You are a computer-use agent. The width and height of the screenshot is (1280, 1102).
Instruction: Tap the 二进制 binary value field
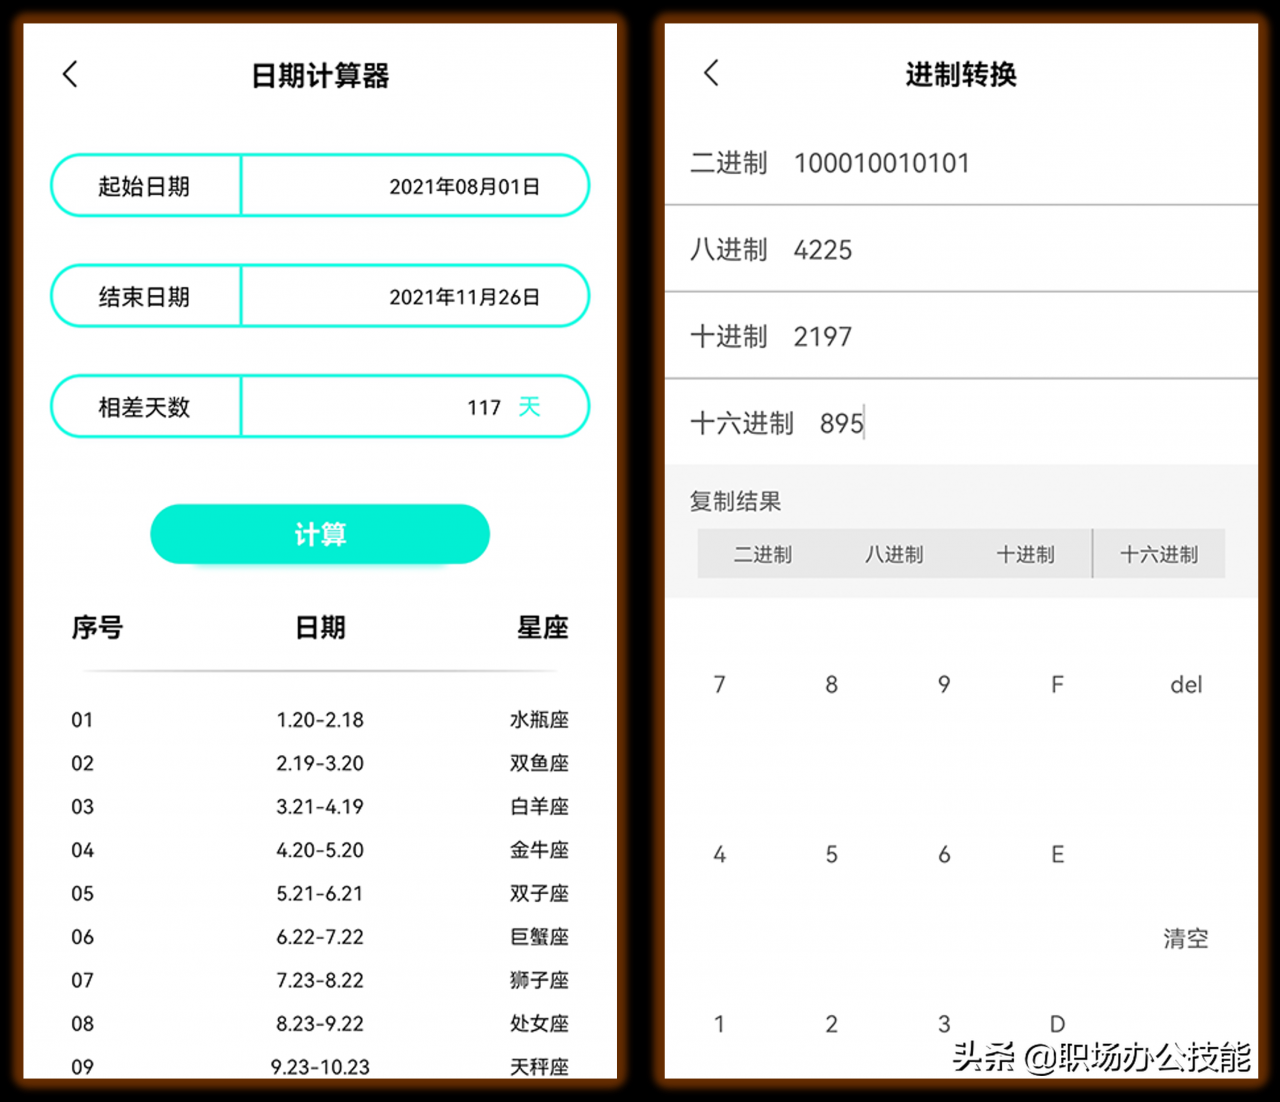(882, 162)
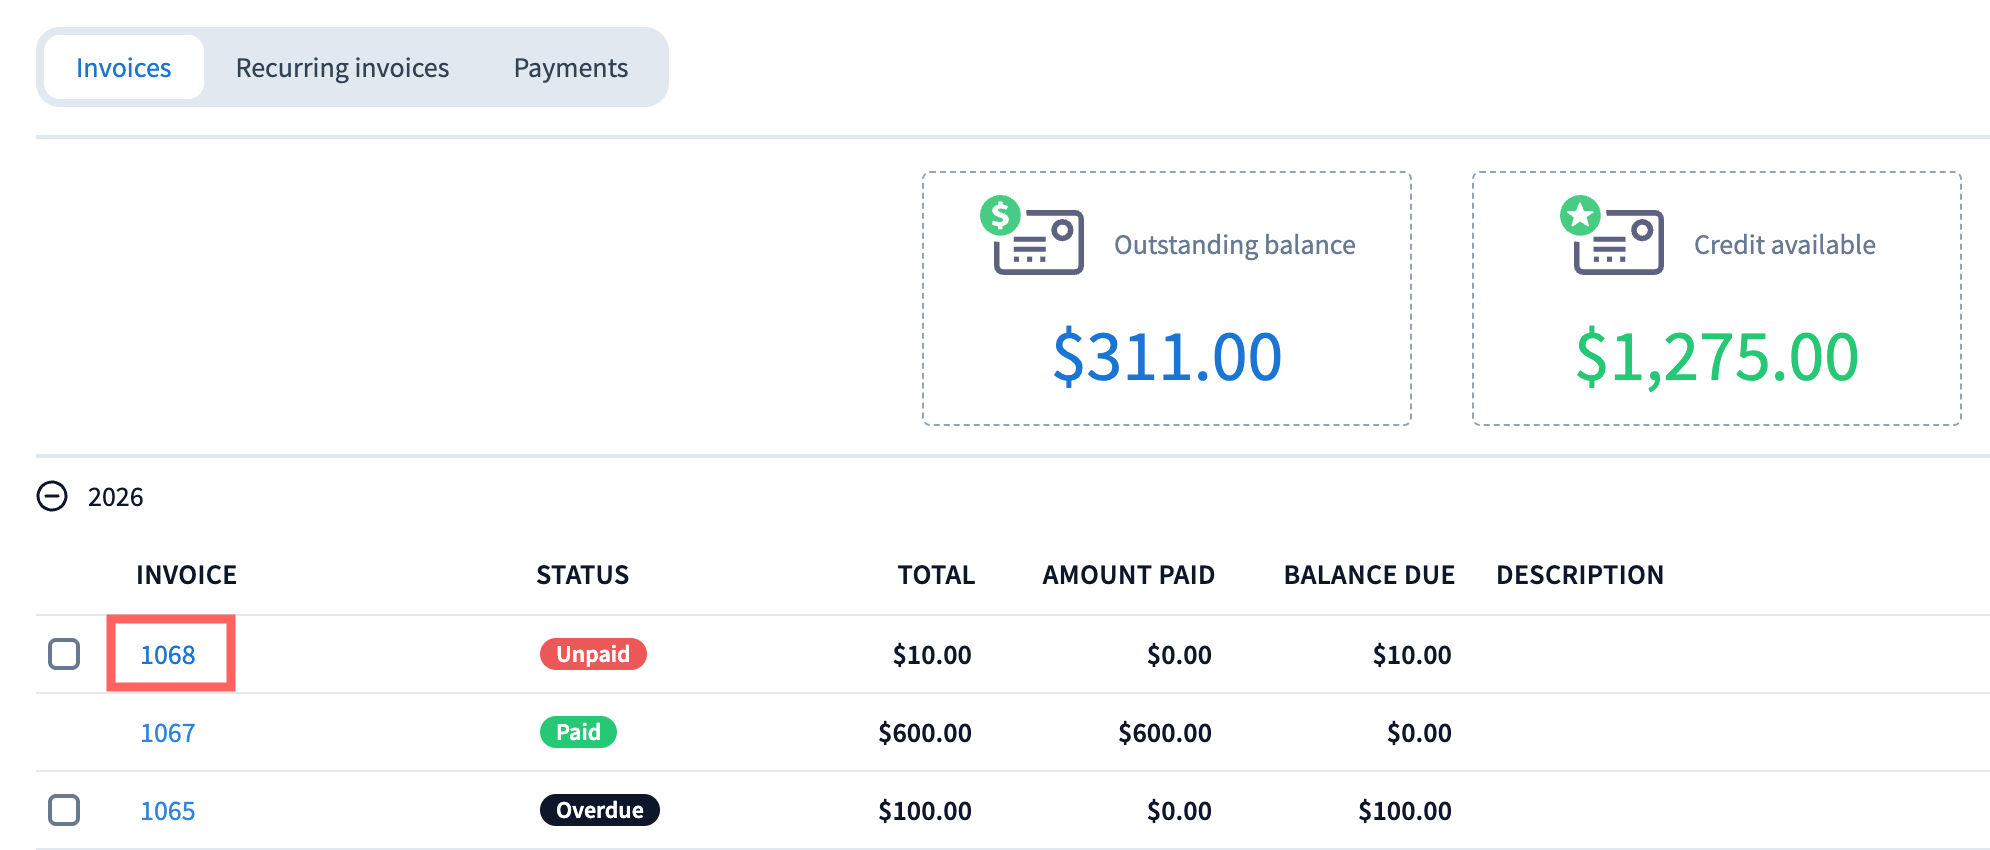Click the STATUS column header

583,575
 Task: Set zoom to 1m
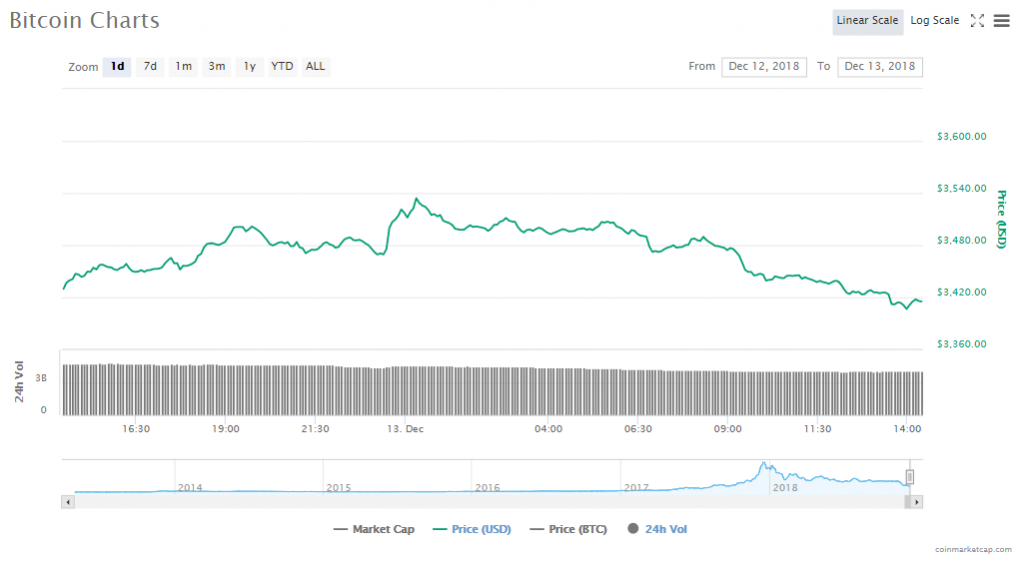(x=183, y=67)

**ACTIVITY**
No pictures go in the copy. Set down all the data exactly.

**WRITTEN ANSWER**
You are a computer-use agent. The width and height of the screenshot is (1280, 1102).
Instruction: Tap the 二进制 binary value field
(882, 162)
Click the STATUS column header

583,575
 Task: Set zoom to 1m
(x=183, y=67)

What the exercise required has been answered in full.